EXPLORATION ’94 — Field geologists learn to listen for the

A product that looks somewhat like a child’s toboggan and bears the curious name “Beep Mat” is proving to be a useful prospecting tool.

“It’s like having an extra set of eyes for exploring glaciated terrains,” says Peter Cashin, project geologist with Inco (TSE) in Val d’Or, Que. For massive sulphide exploration, “it really has a place, along with a pick and shovel, as a prospector’s tool.”

Manufactured by Instrumentation GDD at Ste-Foy, near Quebec City, the Beep Mat detects conductive and magnetic outcrops or boulders hidden under up to 1.5 metres of overburden.

When the Mat is pulled over an anomaly and makes its titular noise, this means the bedrock causing the anomaly is fewer than 5 ft. deep underneath.
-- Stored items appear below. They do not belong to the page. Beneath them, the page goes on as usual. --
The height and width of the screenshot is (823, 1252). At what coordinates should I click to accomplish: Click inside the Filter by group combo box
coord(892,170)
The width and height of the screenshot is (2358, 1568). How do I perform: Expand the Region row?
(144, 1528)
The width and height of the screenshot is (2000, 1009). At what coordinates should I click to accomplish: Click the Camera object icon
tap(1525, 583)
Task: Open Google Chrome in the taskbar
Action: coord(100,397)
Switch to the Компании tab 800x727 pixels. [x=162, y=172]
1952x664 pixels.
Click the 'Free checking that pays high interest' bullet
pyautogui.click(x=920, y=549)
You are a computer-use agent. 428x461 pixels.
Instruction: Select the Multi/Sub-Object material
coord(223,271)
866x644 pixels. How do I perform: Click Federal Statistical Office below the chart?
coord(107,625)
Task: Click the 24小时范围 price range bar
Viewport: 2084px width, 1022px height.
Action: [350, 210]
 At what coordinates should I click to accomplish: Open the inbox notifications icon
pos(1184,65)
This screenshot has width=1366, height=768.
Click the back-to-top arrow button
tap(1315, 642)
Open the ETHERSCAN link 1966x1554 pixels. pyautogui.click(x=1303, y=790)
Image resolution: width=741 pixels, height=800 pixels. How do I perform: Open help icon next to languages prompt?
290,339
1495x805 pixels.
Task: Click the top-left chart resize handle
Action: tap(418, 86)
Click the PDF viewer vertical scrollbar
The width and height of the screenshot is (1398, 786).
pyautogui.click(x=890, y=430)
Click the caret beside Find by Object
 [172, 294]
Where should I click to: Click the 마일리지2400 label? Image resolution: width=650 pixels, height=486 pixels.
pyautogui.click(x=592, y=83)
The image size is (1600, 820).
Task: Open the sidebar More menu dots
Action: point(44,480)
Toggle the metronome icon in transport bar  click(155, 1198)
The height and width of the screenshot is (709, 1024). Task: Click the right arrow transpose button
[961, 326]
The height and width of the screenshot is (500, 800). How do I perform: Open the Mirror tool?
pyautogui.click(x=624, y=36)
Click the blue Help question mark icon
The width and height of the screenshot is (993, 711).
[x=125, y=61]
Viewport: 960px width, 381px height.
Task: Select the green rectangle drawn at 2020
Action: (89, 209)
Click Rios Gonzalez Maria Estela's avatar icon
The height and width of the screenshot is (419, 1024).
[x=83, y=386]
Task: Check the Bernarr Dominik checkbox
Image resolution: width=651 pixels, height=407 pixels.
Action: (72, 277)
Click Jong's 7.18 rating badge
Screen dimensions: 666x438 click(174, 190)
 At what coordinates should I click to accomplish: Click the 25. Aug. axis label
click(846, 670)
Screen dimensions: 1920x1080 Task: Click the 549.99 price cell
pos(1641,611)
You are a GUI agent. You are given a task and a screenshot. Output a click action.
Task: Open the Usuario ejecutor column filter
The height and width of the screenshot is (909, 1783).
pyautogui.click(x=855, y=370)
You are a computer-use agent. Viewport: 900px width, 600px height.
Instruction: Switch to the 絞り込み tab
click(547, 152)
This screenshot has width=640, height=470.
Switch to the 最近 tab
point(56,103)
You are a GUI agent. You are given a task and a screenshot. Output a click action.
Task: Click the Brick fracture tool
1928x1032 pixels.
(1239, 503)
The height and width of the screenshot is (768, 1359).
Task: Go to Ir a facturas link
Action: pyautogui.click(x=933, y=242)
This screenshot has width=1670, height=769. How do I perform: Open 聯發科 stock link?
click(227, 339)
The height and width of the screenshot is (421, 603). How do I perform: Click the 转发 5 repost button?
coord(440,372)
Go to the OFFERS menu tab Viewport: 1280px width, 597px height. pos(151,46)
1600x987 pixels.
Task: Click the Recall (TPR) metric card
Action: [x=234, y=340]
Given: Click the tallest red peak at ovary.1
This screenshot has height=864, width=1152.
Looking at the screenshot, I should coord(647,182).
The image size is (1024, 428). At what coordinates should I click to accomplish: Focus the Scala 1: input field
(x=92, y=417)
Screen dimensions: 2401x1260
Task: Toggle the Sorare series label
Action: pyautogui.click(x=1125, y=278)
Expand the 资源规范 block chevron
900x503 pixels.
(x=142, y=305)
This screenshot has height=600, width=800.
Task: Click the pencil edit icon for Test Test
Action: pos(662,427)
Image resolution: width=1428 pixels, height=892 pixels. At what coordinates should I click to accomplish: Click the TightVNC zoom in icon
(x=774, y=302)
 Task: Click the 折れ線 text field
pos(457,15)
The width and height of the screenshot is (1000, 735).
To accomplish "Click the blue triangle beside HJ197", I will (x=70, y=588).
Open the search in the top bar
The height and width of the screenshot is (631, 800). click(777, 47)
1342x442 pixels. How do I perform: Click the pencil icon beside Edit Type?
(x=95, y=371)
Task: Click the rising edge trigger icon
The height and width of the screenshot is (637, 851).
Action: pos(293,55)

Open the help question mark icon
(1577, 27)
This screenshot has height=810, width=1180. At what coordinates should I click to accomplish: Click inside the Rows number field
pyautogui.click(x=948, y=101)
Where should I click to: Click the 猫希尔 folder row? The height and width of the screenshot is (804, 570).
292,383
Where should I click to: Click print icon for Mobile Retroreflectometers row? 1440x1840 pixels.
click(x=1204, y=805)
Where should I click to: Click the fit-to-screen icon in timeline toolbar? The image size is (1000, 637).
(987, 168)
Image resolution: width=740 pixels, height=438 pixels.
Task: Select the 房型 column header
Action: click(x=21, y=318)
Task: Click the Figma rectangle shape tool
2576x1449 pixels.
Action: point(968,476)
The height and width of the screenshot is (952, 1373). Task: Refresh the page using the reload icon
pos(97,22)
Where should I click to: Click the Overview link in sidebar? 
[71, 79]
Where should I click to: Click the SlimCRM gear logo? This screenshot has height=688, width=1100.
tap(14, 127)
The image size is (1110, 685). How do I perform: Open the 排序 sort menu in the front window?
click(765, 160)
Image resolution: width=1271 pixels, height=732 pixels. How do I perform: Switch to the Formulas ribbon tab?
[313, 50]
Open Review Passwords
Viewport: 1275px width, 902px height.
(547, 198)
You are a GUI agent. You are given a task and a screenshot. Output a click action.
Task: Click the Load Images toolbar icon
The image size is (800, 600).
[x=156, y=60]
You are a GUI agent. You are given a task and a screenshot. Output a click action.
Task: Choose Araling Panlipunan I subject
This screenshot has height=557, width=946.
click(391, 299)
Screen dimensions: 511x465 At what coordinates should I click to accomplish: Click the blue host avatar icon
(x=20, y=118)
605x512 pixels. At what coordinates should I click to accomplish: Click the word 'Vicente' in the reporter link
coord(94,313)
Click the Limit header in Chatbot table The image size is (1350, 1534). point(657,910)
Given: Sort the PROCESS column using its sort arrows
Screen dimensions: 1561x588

The anomaly can then be trenched, with samples picked up and assays performed. The Beep Mat is the brainchild of geophysicist Edwin Gaucher, who co-owns Instrumentation GDD with brothers Regis and Rejean Desbiens. Gaucher put his geophysical training to good use when he devised the Mat and testing it for the first time in Newfoundland in 1976.

“It’s an instrument that could be used on a greater scale because it’s so easy to operate,” Gaucher says. If applied to prospecting for gold, copper, zinc and nickel, “many Beep Mats could be used across Canada.” To make it simple enough for a computer to determine an anomaly, Gaucher constructed the Beep Mat of unicoil, which has a unique reaction to conductivity. The unicoil is inserted in a polyethylene shell. The waterproof Mat, which sells for $7,900 and rents for about $70 daily, uses rechargeable gell cell batteries which last 20 hours and weigh a total of 10 lb. The batteries make different sounds for conductors and magnetite. “It’s a useful product for the type of exploration work we do,” says Gilles Bouchard, district geologist at Noranda’s (TSE) office in Matagami, Que. The company has been using the device for the past three years, mostly north of Matagami.

The Mat can be incorporated into a program without greatly affecting budgets, Bouchard explains. For surface exploration, “the results are very encouraging and the cost is relatively minimal.” Moreover, it takes no more than a day to learn how to use and manoeuvre the machine.

Instrumentation GDD claims that of the 2,000 conductive occurrences sampled up to 1993 using the Beep Mat, 2% revealed ore grade assays of copper, gold, zinc, lead, etc. One open pit is now operating near a test pit which was first sampled with a Beep Mat, and a small copper ore shoot was drilled off after the discovery of an ore float.

Inco was the first major company to use the Mat on a broad range and receive solid results, says engineer Pierre Gaucher who works at his father’s company. Last year, Inco surveyed a 100-sq.-mile area in Quebec, using the Mat.

During the summer, the company dynamited and sampled 400 conductive outcrops and numerous boulders. The field work resulted in several high-grade showings which are now being drilled.

Edwin Gaucher admits the Beep Mat is still not widely known in the industry but says this is changing. The company has produced about 100 Mats and sold about 40 in the past 10 years, mostly in Quebec and Ontario. “I was hopeless at selling them,” he confesses. “I was trying to give them away and nobody wanted them.”

The Beep Mat often provides an impetus to dig in a spot that would normally be ignored, Cashin explains. “In a couple of instances, we were successful in finding good, reasonable base metal sulphides in bedrock and boulders.” He warns, however, that certain terrains are not conducive to application of the device. “You’ve got to be aware of the morphology of the terrain you are exploring,” he said. For example, the unit has difficulty penetrating through conductive glaze but works well in terrain north of Chibougamau, Que. Inco, which first started using the Mat in 1990 on a trial basis, now has four in Quebec and is considering buying more. It is also using the tool near Thompson, Man., and may use it for some international projects. “I don’t think it has reached its potential,” Cashin says.

Pierre Gaucher points out that the Mat can now be used in concert with the global positioning system (GPS) and surface deposit maps to provide greater accuracy. Prospectors equipped with a Beep Mat can now use GPS to enter the longitude and latitude of any anamolies.

Currently, only about 20% of people applying the Beep Mat are using it with the GPS, but that should change. As Pierre Gaucher explains, “more people are now aware of what it can actually do.”

— The author is a freelance writer based in Montreal.